Part of a data file:
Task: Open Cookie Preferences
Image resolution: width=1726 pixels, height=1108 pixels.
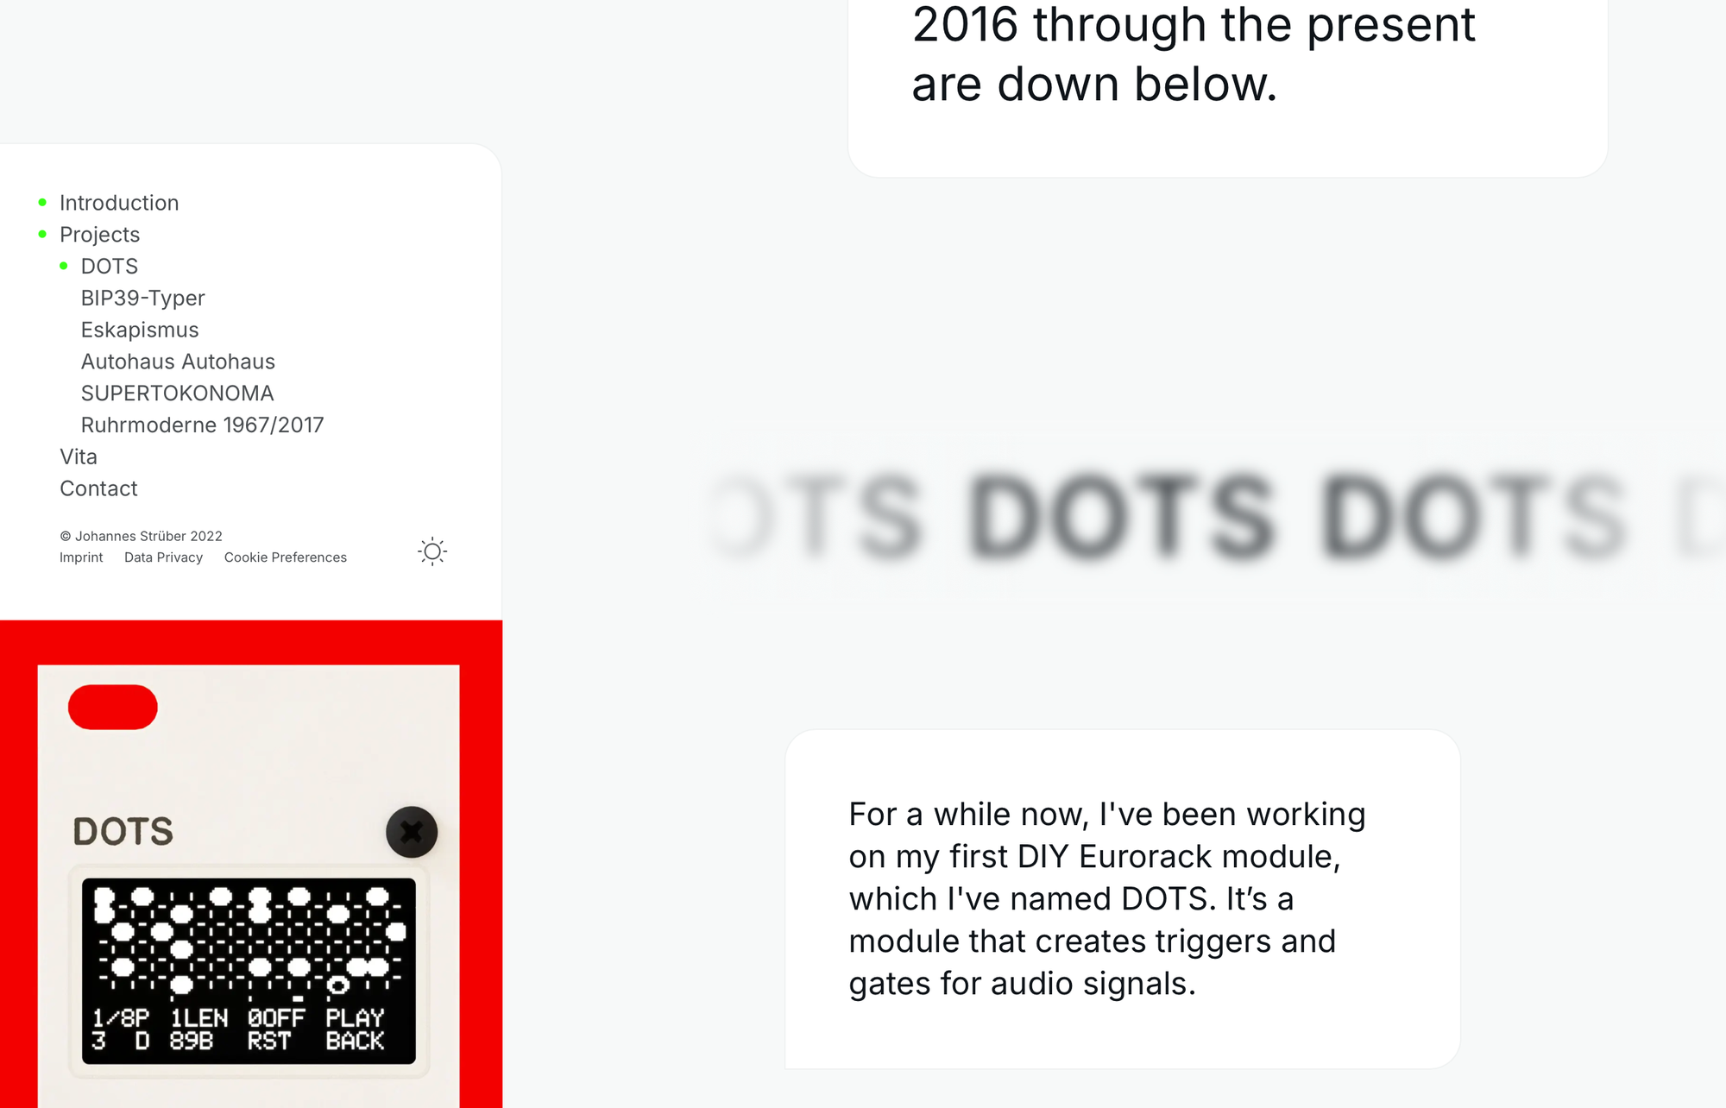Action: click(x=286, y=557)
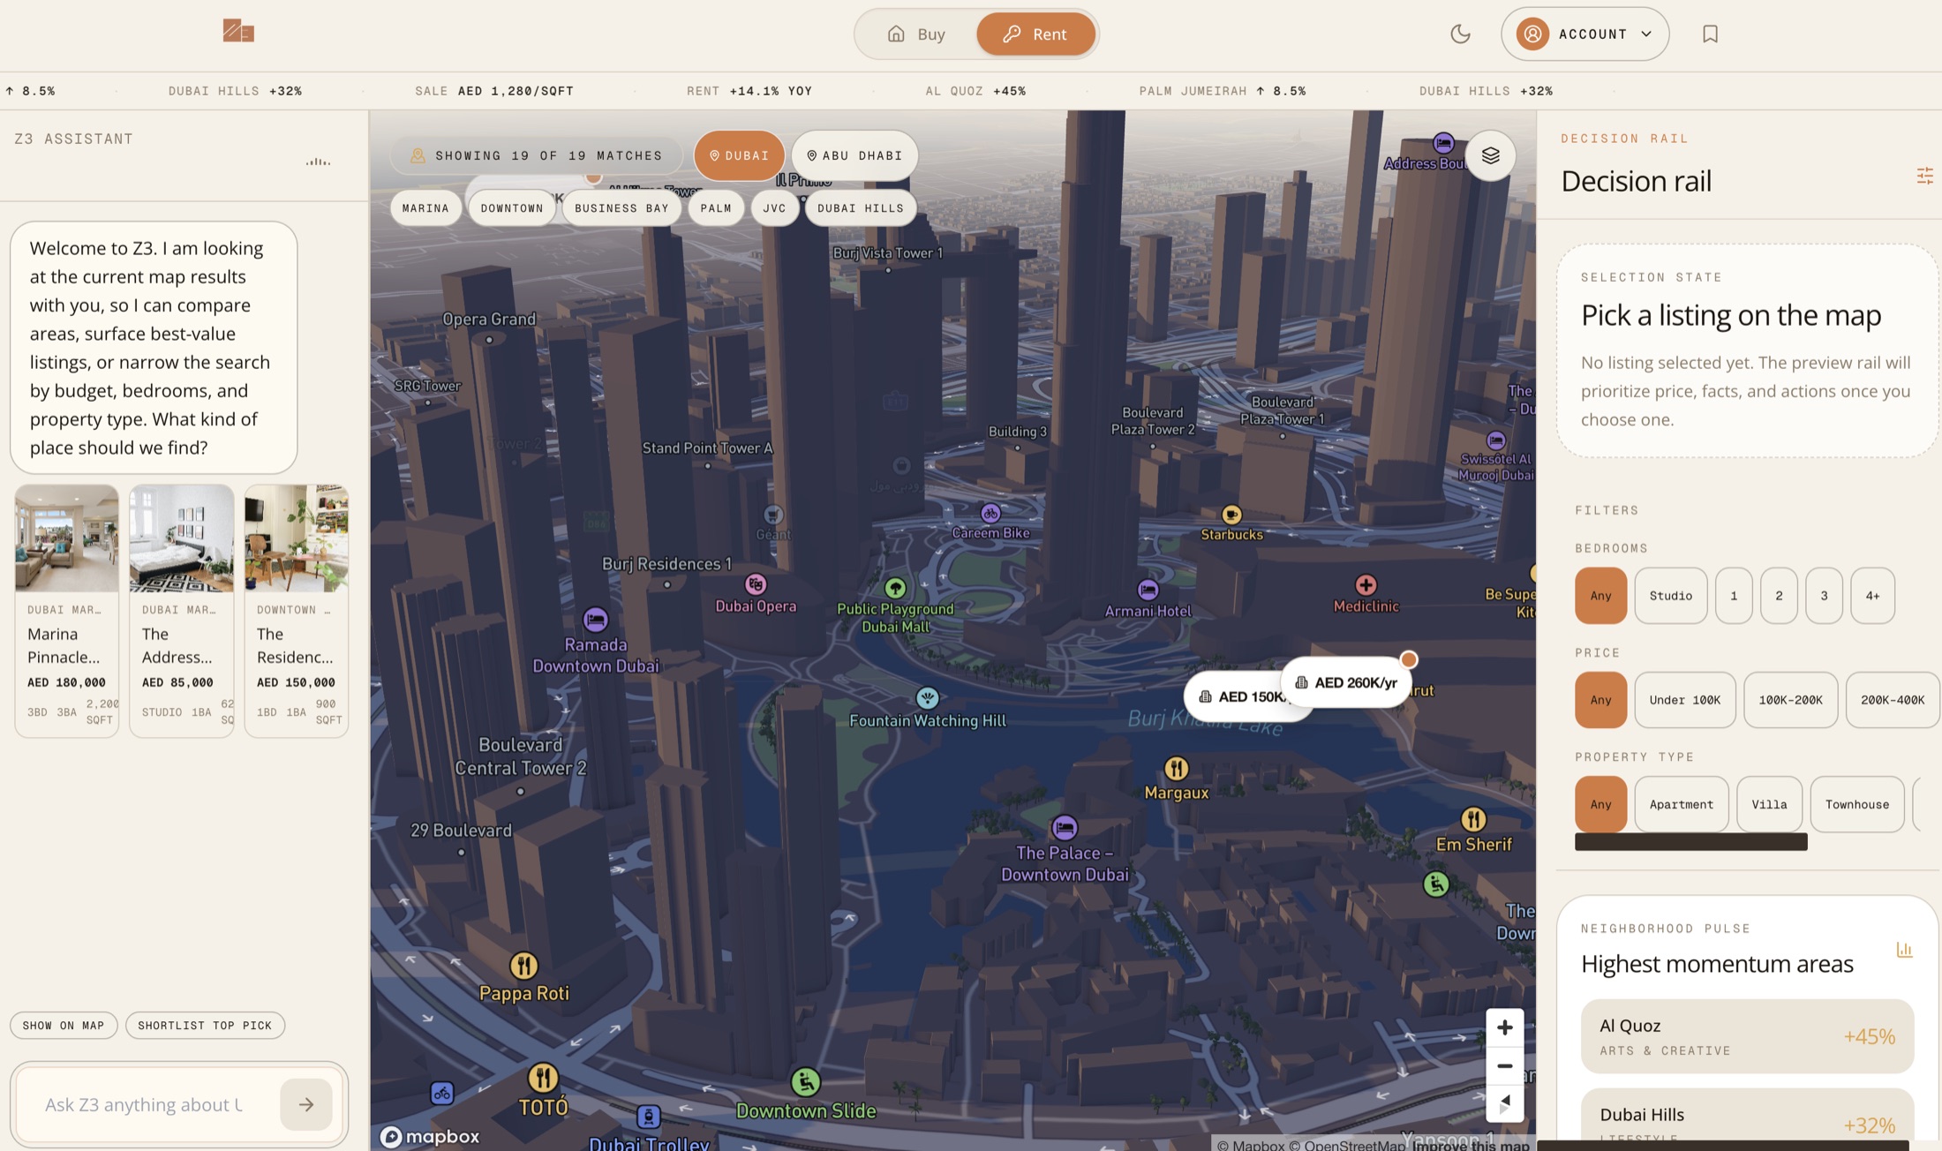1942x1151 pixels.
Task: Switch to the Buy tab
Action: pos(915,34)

* * *

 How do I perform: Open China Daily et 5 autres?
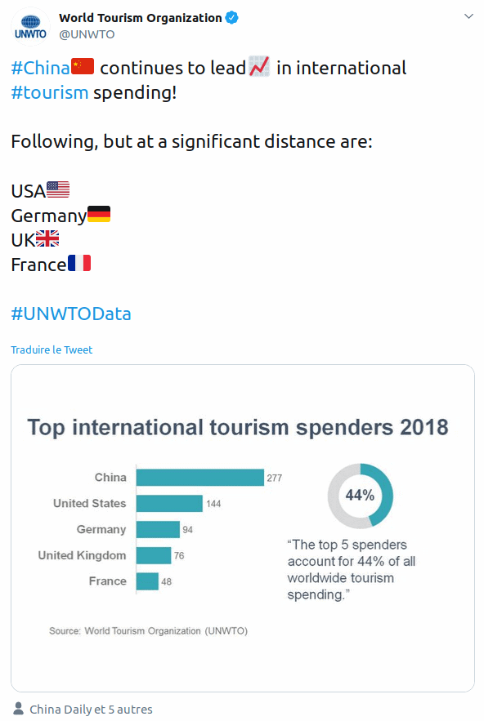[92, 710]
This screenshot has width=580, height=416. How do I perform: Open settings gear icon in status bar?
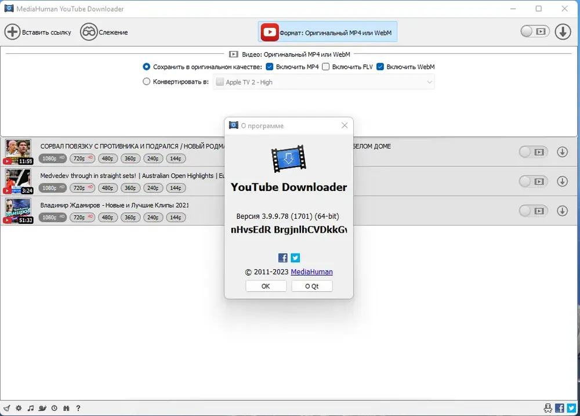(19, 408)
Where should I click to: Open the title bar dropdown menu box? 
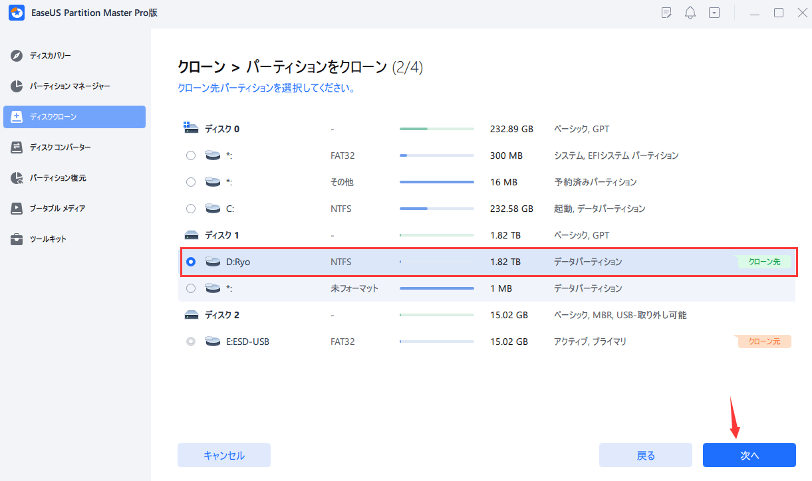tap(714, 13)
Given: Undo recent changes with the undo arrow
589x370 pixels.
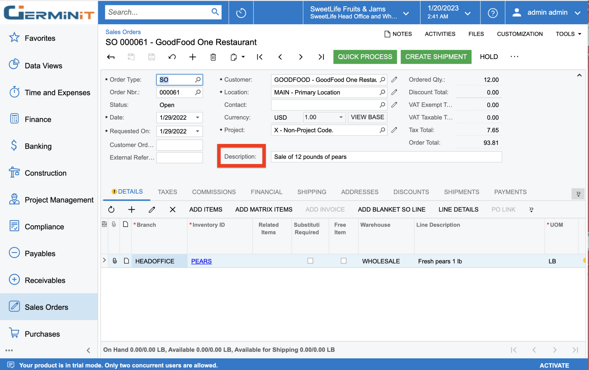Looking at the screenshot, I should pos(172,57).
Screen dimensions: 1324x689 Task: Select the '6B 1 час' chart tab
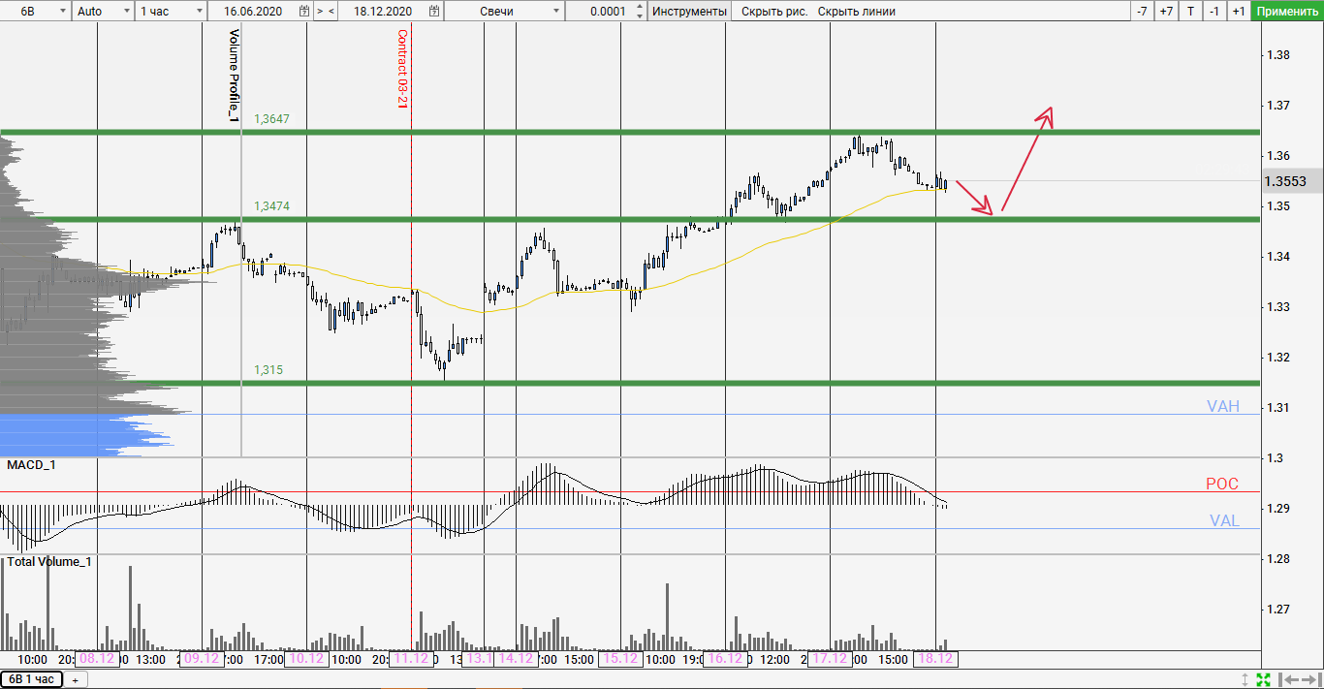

* * *

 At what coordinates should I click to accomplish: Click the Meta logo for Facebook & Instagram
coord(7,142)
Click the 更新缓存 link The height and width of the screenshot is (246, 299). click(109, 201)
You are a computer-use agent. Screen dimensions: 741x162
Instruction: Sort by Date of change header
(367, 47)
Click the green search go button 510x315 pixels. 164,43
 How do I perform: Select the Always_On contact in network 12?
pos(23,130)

## PROBLEM DESCRIPTION
Please write out the lines starting with the one containing "How do I perform: Open China" and going on through the one containing "Screen dimensions: 1324x689", swapping "perform" for "complete" and keeping everything else the same. Leave the pictures out of your answer.

## EXERCISE RESULT
 How do I complete: Open China Daily et 5 autres?
[92, 710]
This screenshot has width=580, height=416. How do I complete: Open settings gear icon in status bar?
(19, 408)
Where should I click to: Open the title bar dropdown menu box? 
tap(714, 13)
Given: Undo recent changes with the undo arrow
589x370 pixels.
Looking at the screenshot, I should pos(172,57).
Screen dimensions: 1324x689 Task: Select the '6B 1 час' chart tab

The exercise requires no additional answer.